António Vítor de Figueiredo Bastos foi discípulo do pintor António Manuel da Fonseca, na Academia Real de Belas-Artes, onde se estreou na 3ª Exposição Trienal (1852) com a pintura Amor e Psique.
Em 1854 passou a leccionar a Cadeira de Desenho na Universidade de Coimbra e, em 1856, participou na 4ª Exposição Trienal da A.R.B.A., com a tela Retrato do Visconde da Luz e a escultura Moisés.
Em 1860 foi nomeado professor substituto da Academia, cargo do qual se tornou efectivo em 1881.
Na 5ª Exposição Trienal (1861) apresentou os retratos de Rodrigo da Fonseca e do Conde de Melo, bem como o baixo-relevo Colera Morbus, adquirido por D. Luís que o tornou numa das peças da colecção do Palácio da Ajuda.
Em 1867 estreou-se na escultura monumental com a estátua de Camões.
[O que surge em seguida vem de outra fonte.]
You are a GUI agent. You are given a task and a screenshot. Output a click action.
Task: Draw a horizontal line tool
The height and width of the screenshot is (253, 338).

Mais tarde colaborou na decoração escultórica do arco triunfal da Rua Augusta, ao lado de Anatole Calmels, inaugurado em 1873.
Na 6ª Exposição da Sociedade Promotora de Belas-Artes, apresentou as suas experiências na arte do retrato com os bustos do Duque de Saldanha e de Joaquim António de Aguiar.
Em 1870 fez parte da comissão de reorganização do Ensino Artístico.